(AIM OF THE TASK) Reproduce everything from the start of the entries down to and including the line that contains "[x=244, y=211]". Leave the pictures out.

--------------------------------

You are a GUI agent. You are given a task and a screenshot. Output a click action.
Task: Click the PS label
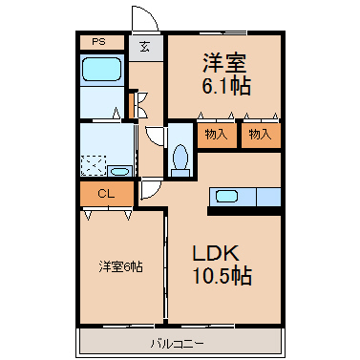[x=98, y=42]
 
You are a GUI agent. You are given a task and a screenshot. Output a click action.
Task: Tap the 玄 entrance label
[x=145, y=47]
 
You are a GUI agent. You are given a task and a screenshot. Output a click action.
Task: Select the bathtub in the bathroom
[x=101, y=69]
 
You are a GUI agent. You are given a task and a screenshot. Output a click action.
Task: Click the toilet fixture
[x=180, y=160]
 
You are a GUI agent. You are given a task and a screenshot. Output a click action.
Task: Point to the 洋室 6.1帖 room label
[x=226, y=74]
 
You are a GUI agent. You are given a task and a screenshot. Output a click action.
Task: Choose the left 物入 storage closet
[x=217, y=135]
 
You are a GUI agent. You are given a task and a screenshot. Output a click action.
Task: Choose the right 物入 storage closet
[x=261, y=135]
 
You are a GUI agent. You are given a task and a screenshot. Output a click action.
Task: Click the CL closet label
[x=106, y=194]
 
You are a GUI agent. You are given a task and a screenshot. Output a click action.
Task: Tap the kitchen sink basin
[x=226, y=196]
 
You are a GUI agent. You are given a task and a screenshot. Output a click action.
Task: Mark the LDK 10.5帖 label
[x=222, y=265]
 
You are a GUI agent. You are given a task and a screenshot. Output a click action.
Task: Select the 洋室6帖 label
[x=120, y=266]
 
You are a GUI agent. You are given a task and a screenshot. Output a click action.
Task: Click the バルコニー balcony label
[x=177, y=344]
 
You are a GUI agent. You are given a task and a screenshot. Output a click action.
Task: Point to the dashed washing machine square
[x=94, y=165]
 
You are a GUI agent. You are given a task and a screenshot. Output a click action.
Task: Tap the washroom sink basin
[x=119, y=172]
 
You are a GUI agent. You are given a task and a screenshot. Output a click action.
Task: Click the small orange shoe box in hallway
[x=132, y=105]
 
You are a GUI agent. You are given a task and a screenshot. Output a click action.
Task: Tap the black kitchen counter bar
[x=244, y=211]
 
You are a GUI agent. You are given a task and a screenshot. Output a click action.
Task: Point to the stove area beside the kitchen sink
[x=268, y=197]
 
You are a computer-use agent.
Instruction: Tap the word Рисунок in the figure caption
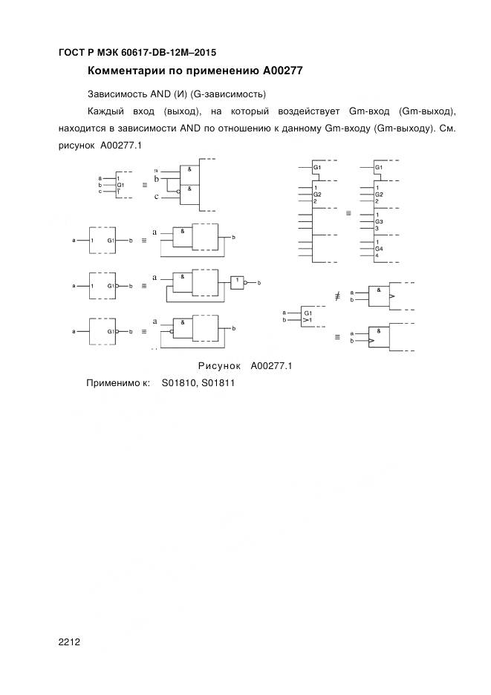click(220, 365)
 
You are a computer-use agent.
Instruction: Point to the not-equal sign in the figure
click(336, 296)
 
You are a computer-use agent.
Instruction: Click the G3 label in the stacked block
click(379, 221)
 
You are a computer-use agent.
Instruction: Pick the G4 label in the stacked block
click(379, 249)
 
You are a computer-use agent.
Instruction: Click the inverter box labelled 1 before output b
click(237, 282)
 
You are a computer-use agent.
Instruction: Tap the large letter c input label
click(157, 197)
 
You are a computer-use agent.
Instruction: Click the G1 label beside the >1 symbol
click(307, 314)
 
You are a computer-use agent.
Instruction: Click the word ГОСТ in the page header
click(71, 53)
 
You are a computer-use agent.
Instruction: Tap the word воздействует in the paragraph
click(310, 111)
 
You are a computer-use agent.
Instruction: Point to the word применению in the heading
click(219, 71)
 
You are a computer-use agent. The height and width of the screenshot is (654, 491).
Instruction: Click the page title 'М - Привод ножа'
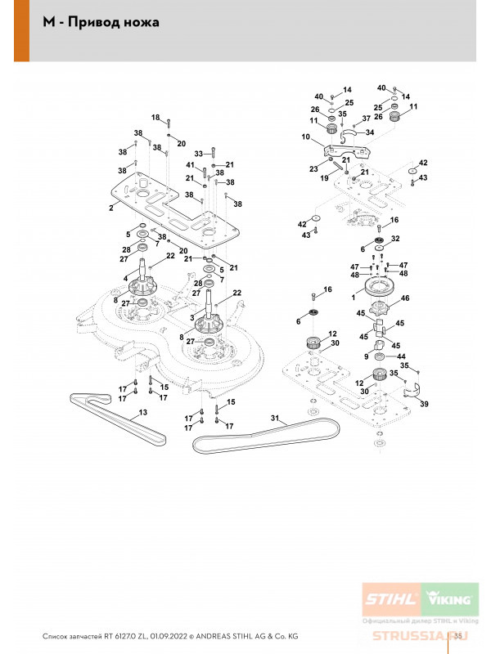tap(101, 22)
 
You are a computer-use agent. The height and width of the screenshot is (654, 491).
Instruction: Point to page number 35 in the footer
tap(458, 636)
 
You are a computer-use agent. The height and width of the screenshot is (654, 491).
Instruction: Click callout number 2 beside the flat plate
tap(110, 208)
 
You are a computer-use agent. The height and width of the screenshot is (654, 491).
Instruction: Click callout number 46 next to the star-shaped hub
tap(405, 300)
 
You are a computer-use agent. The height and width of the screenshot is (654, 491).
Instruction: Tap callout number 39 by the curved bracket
tap(423, 404)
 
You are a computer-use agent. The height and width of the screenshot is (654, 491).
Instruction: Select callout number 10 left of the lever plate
tap(305, 138)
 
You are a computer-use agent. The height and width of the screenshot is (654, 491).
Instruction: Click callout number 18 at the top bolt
tap(155, 118)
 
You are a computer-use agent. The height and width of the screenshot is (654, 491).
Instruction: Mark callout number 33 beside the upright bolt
tap(197, 154)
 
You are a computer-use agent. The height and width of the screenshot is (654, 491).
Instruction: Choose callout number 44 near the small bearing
tap(401, 356)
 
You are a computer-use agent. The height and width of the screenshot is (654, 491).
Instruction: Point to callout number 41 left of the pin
tap(190, 166)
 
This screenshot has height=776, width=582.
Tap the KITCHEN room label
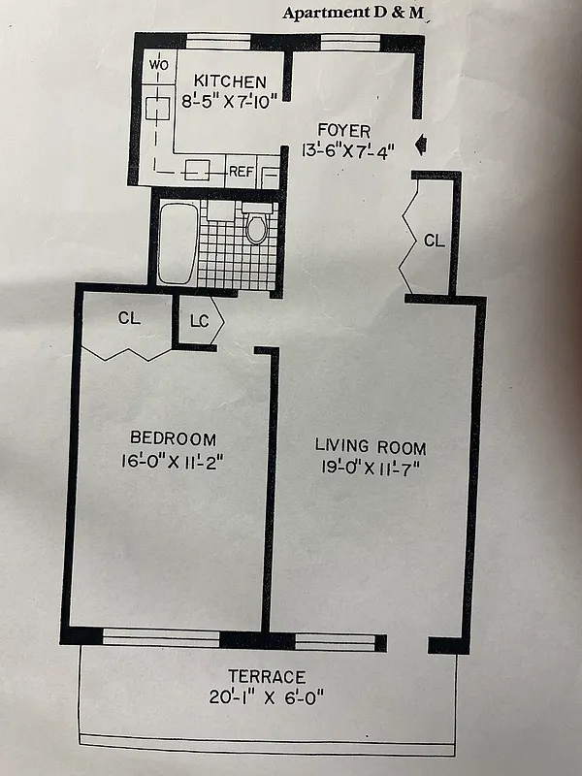coord(230,81)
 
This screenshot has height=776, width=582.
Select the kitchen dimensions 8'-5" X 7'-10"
coord(230,100)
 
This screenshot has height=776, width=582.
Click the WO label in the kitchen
coord(158,65)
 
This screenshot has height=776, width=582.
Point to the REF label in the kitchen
coord(242,172)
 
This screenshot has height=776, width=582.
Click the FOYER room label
coord(344,131)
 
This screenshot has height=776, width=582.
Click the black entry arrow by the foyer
coord(419,145)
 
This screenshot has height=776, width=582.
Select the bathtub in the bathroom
coord(177,242)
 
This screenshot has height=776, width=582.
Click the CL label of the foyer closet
coord(434,241)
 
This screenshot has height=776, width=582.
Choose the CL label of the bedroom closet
coord(129,317)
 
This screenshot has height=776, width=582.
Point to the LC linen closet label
coord(199,319)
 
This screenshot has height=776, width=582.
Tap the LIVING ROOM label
coord(370,447)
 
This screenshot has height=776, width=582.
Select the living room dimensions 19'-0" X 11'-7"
coord(370,469)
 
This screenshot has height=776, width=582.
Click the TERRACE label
coord(267,676)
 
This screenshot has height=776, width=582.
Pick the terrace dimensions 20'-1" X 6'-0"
coord(267,696)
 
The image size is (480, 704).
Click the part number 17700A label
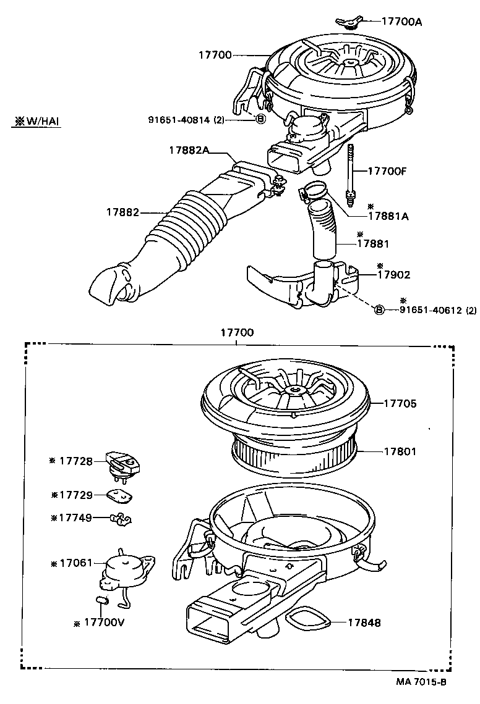pos(401,22)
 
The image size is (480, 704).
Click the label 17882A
pos(190,150)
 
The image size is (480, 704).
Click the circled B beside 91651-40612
pos(379,309)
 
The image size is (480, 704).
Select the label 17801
pos(400,452)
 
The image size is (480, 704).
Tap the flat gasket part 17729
pos(121,495)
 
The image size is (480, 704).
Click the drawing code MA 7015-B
pos(421,682)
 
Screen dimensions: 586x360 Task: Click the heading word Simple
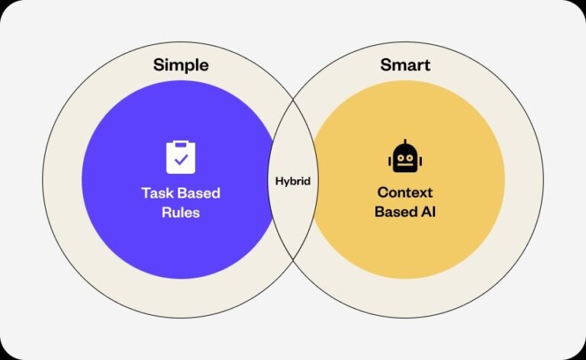point(181,66)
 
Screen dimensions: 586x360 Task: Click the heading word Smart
point(405,65)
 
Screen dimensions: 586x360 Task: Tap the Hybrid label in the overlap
point(293,182)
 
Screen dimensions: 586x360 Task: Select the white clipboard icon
point(181,157)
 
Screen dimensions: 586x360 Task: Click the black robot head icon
point(405,156)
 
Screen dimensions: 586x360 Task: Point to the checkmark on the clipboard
point(182,160)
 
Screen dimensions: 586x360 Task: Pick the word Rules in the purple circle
point(181,213)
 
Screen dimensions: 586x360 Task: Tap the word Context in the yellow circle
point(405,192)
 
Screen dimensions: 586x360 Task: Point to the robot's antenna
point(405,143)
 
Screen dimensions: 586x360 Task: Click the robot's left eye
point(401,158)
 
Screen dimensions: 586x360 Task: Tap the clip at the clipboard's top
point(181,143)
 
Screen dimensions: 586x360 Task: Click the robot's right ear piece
point(420,162)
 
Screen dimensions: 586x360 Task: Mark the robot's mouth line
point(405,163)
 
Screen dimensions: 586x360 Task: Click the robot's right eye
point(410,158)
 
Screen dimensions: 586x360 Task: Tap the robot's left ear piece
point(390,162)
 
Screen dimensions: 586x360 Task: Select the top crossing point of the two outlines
point(293,100)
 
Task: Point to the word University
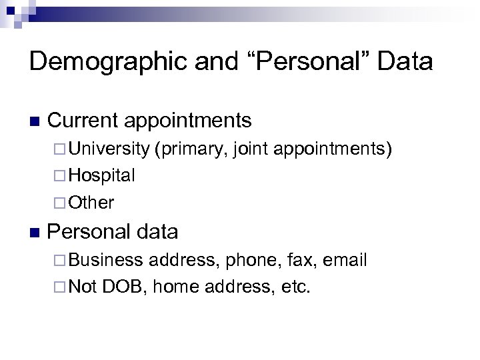109,149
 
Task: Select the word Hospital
101,176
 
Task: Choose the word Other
91,203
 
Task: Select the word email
345,260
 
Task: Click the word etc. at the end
297,287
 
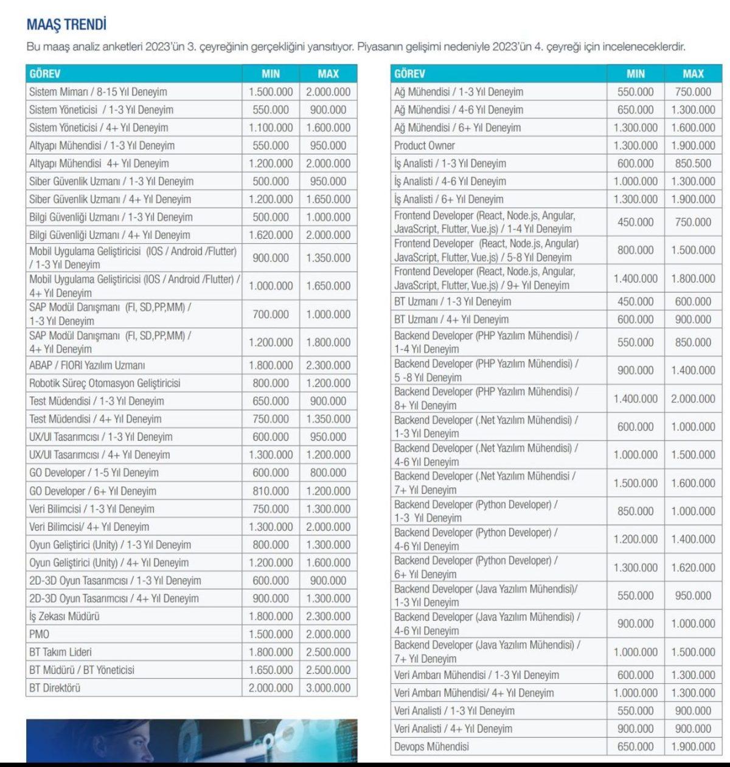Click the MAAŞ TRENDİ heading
point(67,25)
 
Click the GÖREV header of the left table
point(45,74)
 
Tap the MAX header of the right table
point(693,74)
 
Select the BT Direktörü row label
point(55,687)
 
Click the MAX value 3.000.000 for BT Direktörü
point(328,687)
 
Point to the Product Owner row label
point(424,145)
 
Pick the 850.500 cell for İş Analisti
point(693,163)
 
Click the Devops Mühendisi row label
point(431,746)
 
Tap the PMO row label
point(40,634)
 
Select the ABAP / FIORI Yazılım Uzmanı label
point(87,365)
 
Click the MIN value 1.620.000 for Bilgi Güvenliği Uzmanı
point(271,235)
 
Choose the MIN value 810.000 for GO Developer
point(271,490)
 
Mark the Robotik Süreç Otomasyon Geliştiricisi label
point(105,383)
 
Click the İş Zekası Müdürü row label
point(64,616)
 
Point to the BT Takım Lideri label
point(61,652)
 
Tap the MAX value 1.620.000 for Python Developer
point(693,568)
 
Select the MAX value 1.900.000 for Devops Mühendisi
point(693,746)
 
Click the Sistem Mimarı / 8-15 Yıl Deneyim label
point(98,92)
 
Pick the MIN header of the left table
point(271,74)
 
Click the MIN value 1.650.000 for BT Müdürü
point(271,670)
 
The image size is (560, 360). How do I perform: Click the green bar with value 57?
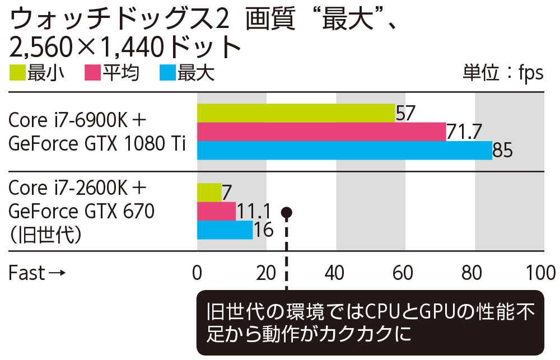pyautogui.click(x=296, y=113)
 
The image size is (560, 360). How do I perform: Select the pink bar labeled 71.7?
pyautogui.click(x=321, y=132)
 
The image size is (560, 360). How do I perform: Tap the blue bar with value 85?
pyautogui.click(x=344, y=151)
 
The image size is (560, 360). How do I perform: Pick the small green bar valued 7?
pyautogui.click(x=209, y=192)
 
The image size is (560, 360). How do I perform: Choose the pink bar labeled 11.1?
pyautogui.click(x=216, y=211)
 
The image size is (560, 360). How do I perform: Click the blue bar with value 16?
pyautogui.click(x=225, y=230)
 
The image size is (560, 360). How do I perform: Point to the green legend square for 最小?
pyautogui.click(x=17, y=73)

--------------------------------

(RESPONSE FOR THIS EXERCISE)
You are a GUI agent. You are given a task and a screenshot. Output a click action.
Task: Click the PS label
[x=98, y=42]
 
You are a GUI agent. You are given a task and a screenshot. Output a click action.
Task: Tap the 玄 entrance label
[x=145, y=47]
 
You are a GUI agent. You are given a task and a screenshot. Output a click action.
Task: Select the bathtub in the bathroom
[x=101, y=69]
 
You are a GUI agent. You are given a task and a screenshot. Output a click action.
Task: Click the toilet fixture
[x=180, y=160]
 
You are a GUI agent. You are given a task and a screenshot. Output a click action.
Task: Point to the 洋室 6.1帖 room label
[x=226, y=74]
 
You are a GUI agent. You are given a task and a screenshot. Output a click action.
Task: Choose the left 物入 storage closet
[x=217, y=135]
 
You are a GUI agent. You are given a task and a screenshot. Output a click action.
Task: Choose the right 物入 storage closet
[x=261, y=135]
 
You are a GUI agent. You are given a task and a screenshot. Output a click action.
Task: Click the CL closet label
[x=106, y=194]
 
You are a GUI agent. You are given a task and a screenshot. Output a click action.
Task: Tap the kitchen sink basin
[x=226, y=196]
 
You are a GUI agent. You are given a task and a screenshot. Output a click action.
Task: Mark the LDK 10.5帖 label
[x=222, y=265]
 
You are a GUI agent. You are given a task and a screenshot. Output a click action.
Task: Select the 洋室6帖 label
[x=120, y=266]
 
You are a GUI agent. You are given a task and a screenshot. Output a click action.
Task: Click the バルコニー balcony label
[x=177, y=344]
 
You are a GUI agent. You are given a task and a screenshot. Output a click action.
Task: Point to the dashed washing machine square
[x=94, y=165]
 
You are a GUI agent. You are given a task and a screenshot. Output a click action.
Task: Tap the washroom sink basin
[x=119, y=172]
 
You are a GUI agent. You are given a task and a screenshot. Output a click action.
Task: Click the small orange shoe box in hallway
[x=132, y=105]
 
You are a GUI agent. You are given a task and a screenshot. Output a click action.
Task: Tap the black kitchen counter bar
[x=244, y=211]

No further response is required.